We also discovered that there was an attempt to compromise some payment cards used in Currys PC World and Dixons Travel stores. However, almost all of these cards had chip and pin protection. As a precaution we immediately notified the relevant card companies so that they could take the appropriate measures to protect customers.

We took immediate steps to confirm this activity had been stopped, and we have no confirmed instances of customers falling victim to fraud as a result of this attack.

 

  1. 2. Does it affect me, and what should I do?

Of the approximately 10m records relating to personal data included in the incident, the complex nature of this attack means it won’t be possible for us to be certain which customers within the data set have been affected. These records contain personal data such as name, address, phone number, date of birth or email address but do not contain payment card or bank account details.

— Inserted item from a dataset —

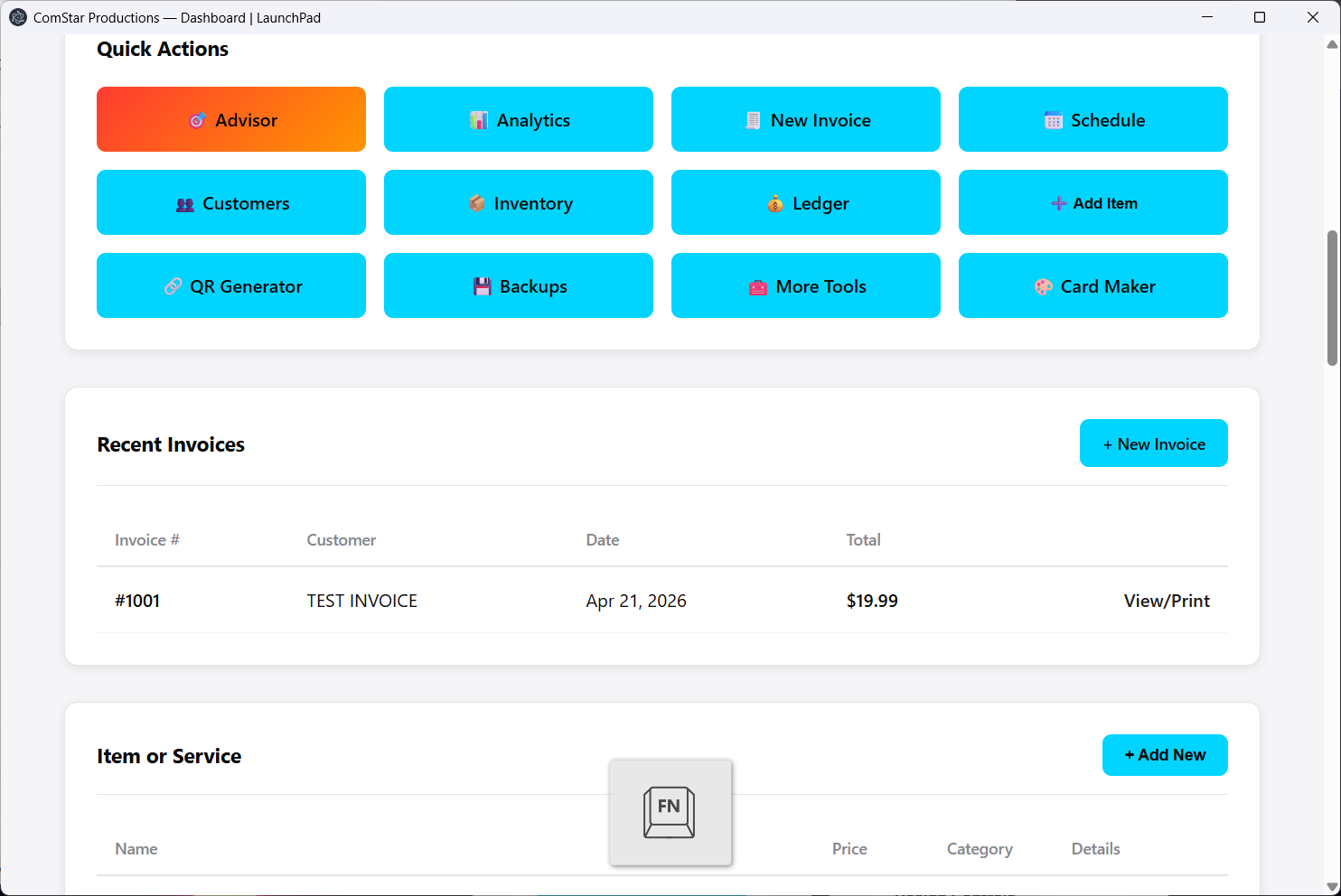Open the Advisor quick action
Viewport: 1341px width, 896px height.
[231, 120]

In relation to payment cards, almost all of these cards had chip and pin protection and the data did not contain pin codes, card verification values (CVV) nor any authentication data enabling cardholder identification or a purchase to be made. We immediately notified the relevant card companies so that they could take the appropriate measures to protect customers.

We have no confirmed instances of customers falling victim to fraud as a result, however, as a precaution, we are advising all our customers of simple protective steps which can minimise the risk of fraud. These include:

 

  • If you receive an unsolicited email, letter, text or phone call asking for personal information, never reveal any full passwords, login details or account numbers until you are certain of the identity of the person making the request. Please do not click on any links you do not recognise.
  • If you think you have been a victim of fraud you should report it to Action Fraud, the UK’s national fraud and internet crime reporting centre, on 0300 123 2040.
  • We also recommend that people are vigilant against any suspicious activity on their bank accounts and contact their financial provider if they have concerns.

We're extremely sorry about what has happened – we’ve fallen short here. We want to reassure you that we are working around the clock and are fully committed to protecting your data so that you can be confident that it is safe with us.

 

  1. 3. What are you doing about this and how will you prevent this from happening again?

We have been putting further security measures in place including enhanced controls, monitoring and testing to safeguard customer information and we are making investments at pace, trebling our investment in cyber security to ensure our systems are the best they can be. In all of this we have been working intensively with leading cyber security experts, and our forensic investigation is now nearing completion. We took immediate steps to confirm this activity had been stopped, and we have no confirmed instances of customers falling victim to fraud as a result.

 

  1. 4. Is it safe to continue shopping with you in store or online?

Yes, we want you to feel safe in all dealings with us. We are fully committed to making our customers’ personal data safe and we have been putting further security measures in place to safeguard customer information.

 

  1. 5. Has the incident been resolved?

Yes, we took immediate steps to confirm these incidents had been stopped. We have been putting further security measures in place including enhanced controls, monitoring and testing to safeguard customer information and  we are making investments at pace, trebling our investment in cyber security to ensure our systems are the best they can be.

 

  1. 6. Why was the data being held by you?

This was the information we collect and store through the normal course of business and in line with our privacy policy which can be found on our relevant brands’ websites.

 

  1. 7. Why has it taken so long for you to announce this?

The complex nature of these types of incidents means that it takes a long time to investigate. We have been working around the clock along with leading cyber security experts and our investigation is now reaching its conclusion.